Genel Seçimler’e aylar kala ‘farkliulkuculuk’ isimli internet sitesinde, Milliyetçi Hareket Partisi Genel Başkan Yardımcıları Recai Yıldırım ve Metin Çobanoğlu’na ait görüntüler yayınlandı.

Görüntülerin içeriğinin müstehcen olduğu belirtilirken; söz konusu görüntüler MHP’de adeta deprem etkisi yarattı.

KASETTE NELER VAR?

Peki kasetteki görüntülerde neler var?

Görüntülerde, Yıldırım ile Çobanoğlu oldukları ileri sürülen iki kişi, S. ve B. isimli iki kadın ile önce sohbet ediyor, ardından farklı koltuklarda öpüşüyor.

Kadınlar ile genel başkan yardımcıları MHP ile CHP'nin koalisyon kurmasından, seks fantezilerine, Alevilikten MHP'li bakanların dağıttığı ihalelere kadar çeşitli konulardan konuşuyorlar.

İKİNCİ DALGA HEMEN ARDINDAN GELDİ

Kayıtların ortaya çıkmasının ardından MHP Genel Başkanı Devlet Bahçeli, iki yardımcısından hem görevlerinden hem de milletvekilliklerinden istifa etmelerini henüz istemişti ki, kaset skandalının ikincisi geldi.
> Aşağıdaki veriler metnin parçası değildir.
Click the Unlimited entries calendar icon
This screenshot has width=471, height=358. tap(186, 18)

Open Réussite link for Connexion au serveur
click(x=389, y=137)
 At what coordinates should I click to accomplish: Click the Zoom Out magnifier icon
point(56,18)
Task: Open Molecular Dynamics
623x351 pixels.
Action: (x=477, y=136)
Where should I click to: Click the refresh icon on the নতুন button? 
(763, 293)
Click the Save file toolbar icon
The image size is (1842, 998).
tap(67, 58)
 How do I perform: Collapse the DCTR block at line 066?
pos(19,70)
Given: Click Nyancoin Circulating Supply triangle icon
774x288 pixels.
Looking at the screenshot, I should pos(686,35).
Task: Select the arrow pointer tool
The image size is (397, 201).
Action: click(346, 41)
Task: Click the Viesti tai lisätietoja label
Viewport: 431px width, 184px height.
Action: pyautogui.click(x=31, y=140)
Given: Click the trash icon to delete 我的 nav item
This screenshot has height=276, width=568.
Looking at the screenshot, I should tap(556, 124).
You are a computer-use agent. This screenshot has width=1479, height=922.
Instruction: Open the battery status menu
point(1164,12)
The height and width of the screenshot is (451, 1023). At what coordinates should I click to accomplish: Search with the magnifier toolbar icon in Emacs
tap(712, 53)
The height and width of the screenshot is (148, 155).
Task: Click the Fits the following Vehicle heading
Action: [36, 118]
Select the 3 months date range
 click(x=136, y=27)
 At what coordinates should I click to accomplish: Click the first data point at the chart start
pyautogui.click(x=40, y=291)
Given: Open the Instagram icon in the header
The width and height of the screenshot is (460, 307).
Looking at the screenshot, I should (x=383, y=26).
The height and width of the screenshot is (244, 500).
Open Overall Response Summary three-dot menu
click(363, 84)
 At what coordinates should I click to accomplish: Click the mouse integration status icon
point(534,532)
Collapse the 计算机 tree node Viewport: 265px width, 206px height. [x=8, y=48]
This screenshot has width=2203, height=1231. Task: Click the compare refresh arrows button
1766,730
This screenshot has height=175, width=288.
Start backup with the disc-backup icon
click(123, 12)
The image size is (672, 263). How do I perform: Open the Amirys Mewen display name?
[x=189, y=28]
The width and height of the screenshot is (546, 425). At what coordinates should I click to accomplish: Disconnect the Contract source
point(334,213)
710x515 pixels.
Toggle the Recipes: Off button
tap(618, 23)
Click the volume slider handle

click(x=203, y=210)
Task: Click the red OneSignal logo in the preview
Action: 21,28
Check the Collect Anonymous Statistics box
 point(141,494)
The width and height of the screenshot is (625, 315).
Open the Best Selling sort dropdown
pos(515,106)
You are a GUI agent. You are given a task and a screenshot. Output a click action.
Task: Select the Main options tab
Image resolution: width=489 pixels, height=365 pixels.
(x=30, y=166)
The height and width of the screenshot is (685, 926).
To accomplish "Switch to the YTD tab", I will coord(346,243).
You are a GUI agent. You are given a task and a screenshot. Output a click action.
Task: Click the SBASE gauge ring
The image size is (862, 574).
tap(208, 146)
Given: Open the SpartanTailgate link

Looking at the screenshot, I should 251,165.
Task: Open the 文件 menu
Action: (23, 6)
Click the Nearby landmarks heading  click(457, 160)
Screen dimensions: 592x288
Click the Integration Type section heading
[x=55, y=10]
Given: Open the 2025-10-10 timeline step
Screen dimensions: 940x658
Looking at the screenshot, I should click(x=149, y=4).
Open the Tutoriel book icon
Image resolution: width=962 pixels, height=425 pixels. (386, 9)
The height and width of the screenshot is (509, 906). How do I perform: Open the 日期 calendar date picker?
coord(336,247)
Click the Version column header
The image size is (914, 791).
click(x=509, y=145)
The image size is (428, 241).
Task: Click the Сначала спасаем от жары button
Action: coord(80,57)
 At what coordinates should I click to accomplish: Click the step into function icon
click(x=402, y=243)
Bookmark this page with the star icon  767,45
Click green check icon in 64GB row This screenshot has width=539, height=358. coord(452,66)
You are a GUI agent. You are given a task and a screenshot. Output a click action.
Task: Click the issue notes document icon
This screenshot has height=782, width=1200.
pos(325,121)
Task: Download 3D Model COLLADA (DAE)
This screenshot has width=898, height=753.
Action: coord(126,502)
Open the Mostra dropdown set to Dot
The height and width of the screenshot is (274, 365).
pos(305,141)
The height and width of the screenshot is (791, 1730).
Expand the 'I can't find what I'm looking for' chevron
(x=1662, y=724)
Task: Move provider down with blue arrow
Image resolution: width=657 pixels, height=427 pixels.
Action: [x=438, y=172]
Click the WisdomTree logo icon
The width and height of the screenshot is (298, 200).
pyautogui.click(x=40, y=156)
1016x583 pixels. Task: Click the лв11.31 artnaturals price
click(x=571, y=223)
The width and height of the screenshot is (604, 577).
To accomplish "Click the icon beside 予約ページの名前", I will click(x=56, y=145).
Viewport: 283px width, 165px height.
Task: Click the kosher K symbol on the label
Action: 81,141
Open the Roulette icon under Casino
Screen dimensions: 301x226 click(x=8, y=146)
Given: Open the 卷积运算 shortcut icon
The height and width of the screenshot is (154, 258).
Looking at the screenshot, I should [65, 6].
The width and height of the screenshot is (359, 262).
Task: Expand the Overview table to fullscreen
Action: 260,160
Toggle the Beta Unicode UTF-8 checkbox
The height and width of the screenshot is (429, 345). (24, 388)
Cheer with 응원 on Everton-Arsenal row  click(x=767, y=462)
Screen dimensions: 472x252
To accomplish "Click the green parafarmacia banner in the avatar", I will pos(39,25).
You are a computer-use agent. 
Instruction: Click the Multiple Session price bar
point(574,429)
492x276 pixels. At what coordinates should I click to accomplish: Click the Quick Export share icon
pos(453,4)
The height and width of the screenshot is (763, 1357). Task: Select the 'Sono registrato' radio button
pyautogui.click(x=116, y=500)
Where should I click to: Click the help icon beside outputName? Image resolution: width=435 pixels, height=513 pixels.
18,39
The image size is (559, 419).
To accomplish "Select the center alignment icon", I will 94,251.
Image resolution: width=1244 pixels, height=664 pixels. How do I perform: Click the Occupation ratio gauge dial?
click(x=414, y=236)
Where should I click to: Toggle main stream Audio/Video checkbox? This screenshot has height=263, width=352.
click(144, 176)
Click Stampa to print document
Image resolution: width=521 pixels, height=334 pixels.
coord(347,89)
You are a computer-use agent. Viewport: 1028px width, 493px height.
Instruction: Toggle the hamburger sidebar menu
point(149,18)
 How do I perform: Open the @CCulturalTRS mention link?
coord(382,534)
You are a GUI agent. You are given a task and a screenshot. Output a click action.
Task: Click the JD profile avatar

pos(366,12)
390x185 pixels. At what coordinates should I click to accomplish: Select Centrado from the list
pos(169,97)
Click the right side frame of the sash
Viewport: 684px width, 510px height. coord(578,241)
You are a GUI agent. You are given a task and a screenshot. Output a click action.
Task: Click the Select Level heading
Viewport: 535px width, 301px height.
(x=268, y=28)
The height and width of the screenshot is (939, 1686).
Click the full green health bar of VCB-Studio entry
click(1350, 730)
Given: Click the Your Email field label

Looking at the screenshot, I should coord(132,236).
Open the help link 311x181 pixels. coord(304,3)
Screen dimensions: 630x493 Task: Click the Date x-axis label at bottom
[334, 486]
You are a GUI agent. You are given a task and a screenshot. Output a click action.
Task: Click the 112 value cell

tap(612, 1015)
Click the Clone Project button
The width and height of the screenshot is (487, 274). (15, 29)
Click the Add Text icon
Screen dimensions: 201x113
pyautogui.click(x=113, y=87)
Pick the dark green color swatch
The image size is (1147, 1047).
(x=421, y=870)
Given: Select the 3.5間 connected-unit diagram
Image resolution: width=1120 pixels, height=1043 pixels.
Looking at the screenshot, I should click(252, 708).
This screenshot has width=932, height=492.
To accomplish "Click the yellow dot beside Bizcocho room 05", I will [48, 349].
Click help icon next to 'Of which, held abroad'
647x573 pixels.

Aynı siteden servis edilen görüntüler bu kez bir diğer genel başkan yardımcısı Bülent Didinmez ve İstanbul İl Başkanı İhsan Barutçu’nun istifasına yol açtı.

10 ÜST DÜZEY İSİM

3 genel başkan yardımcısı ve İstanbul İl Başkanı’nın kasetlerinin ortaya çıkmasının şoku henüz atılmamıştı.

Yine aynı site üzerinden MHP’li 6 ismin daha kadınlarla çekilmiş olduğu belirtilen özel görüntüleri yayınlandı.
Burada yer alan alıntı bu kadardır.